Trabajo colaborativo permitió registrar las imágenes de la fusión de dos estrellas de neutrones

Podría ser una de las observaciones más importantes de la década lograda por un equipo internacional de astrofísicos. Los científicos registraron, por primera vez, la luz emitida por el choque de dos estrellas de neutrones. El evento que ocurrió a 130 millones años luz de nuestro planeta, se observó mediante telescopios ubicados en nuestro continente: uno en la estación Astrofísica de Bosque Alegre, provincia de Córdoba, el segundo en el Cordón Macón, Provincia de Salta, Argentina; y el tercero en el cerro Tololo, en Chile.

Esta observación fue producto de la acción coordinada de varios equipos de investigación que se inició el pasado 17 de agosto, con la detección de ondas gravitacionales, por el Laser Interferometer Gravitational-Wave Observatory, LIGO, que posee tres estaciones para detectar estas ondas que surgen de la fusión de dos estrellas de neutrones. Dos de las estaciones están ubicadas en Estados Unidos y una en Italia.

Con esta información, los científicos triangularon estas tres detecciones, luego del cual, pudieron localizar con precisión un sector del universo desde donde provenían dichas ondas. Esto, señalan los científicos, permitió circunscribir la búsqueda de la fuente emisora de las ondas gravitacionales a sólo 50 galaxias.

Por su parte, el telescopio Swope para el reconocimiento de Supernovas, descubrió, pocas horas después de la alarma enviada por LIGO, una fuente óptica, es decir, luces brillantes, en una galaxia llamada NGC4993.

Es así como se logró obtener la información y detectar con precisión el origen del evento. A partir de esto, los instrumentos de TOROS (Transient Optical Robotic Observatory of the South) observaron con dos telescopios -uno en Chile T80S, en cerro Tololo, y otro en la estación Astrofísica de Bosque Alegre- el evento y lograron obtener las imágenes.
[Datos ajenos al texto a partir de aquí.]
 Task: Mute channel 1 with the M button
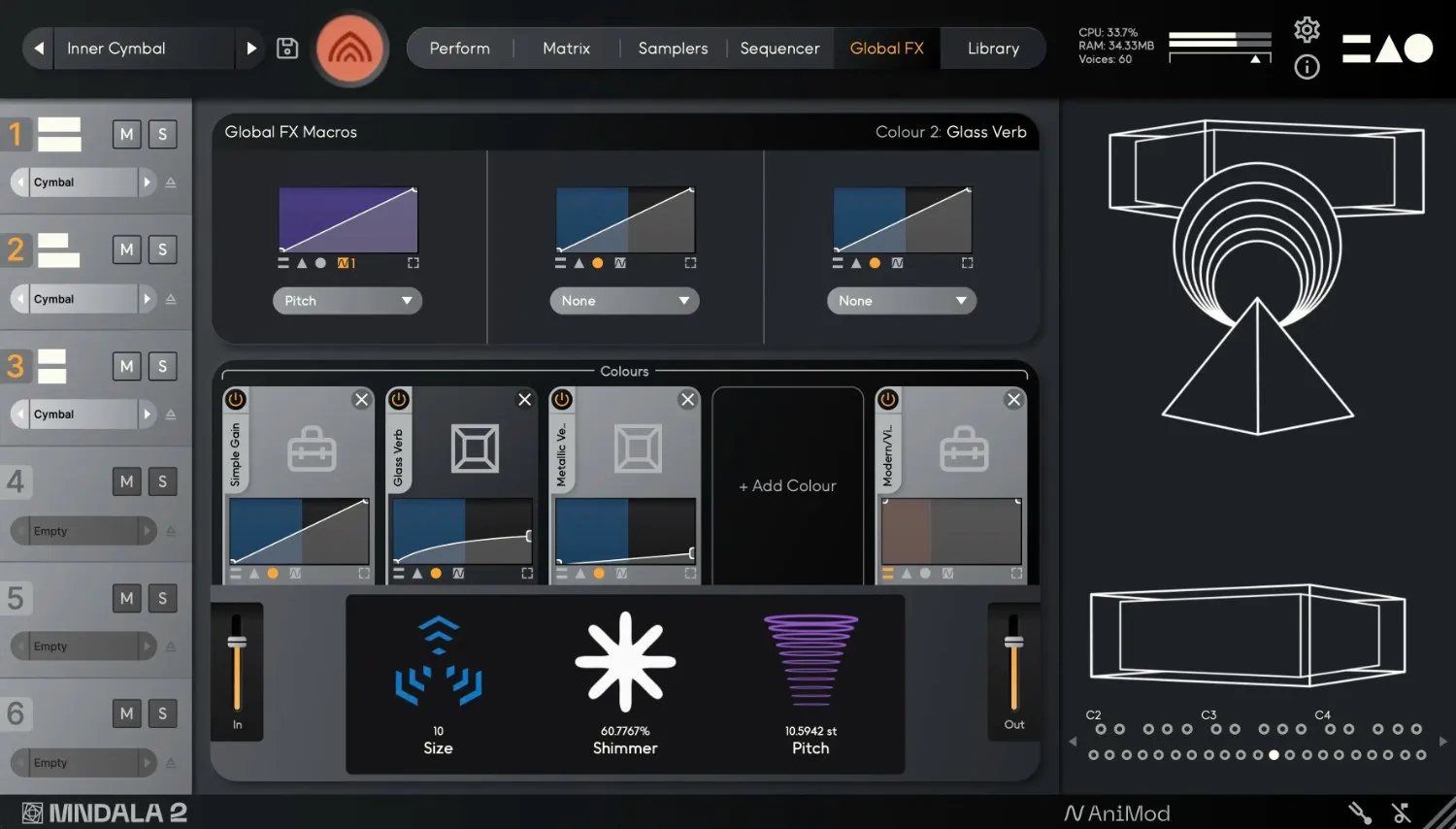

Este importante logro científico de TOROS lo lideraron los argentinos, Diego García Lambas, investigador superior del CONICET y director del Instituto de Astronomía Teórica y Experimental (IATE, CONICET-UNC), Lucas Macri, de la Universidad de Texas A&M y Mario Díaz, director del Centro de Astronomía de Ondas Gravitacionales de la Universidad de Texas del Valle del Río Grande. También participaron más de 30 científicos e ingenieros de EEUU, México, Brasil, Chile y Argentina.

El resultado del estudio fue publicado en la Revista The Astrophysical Journal Letters.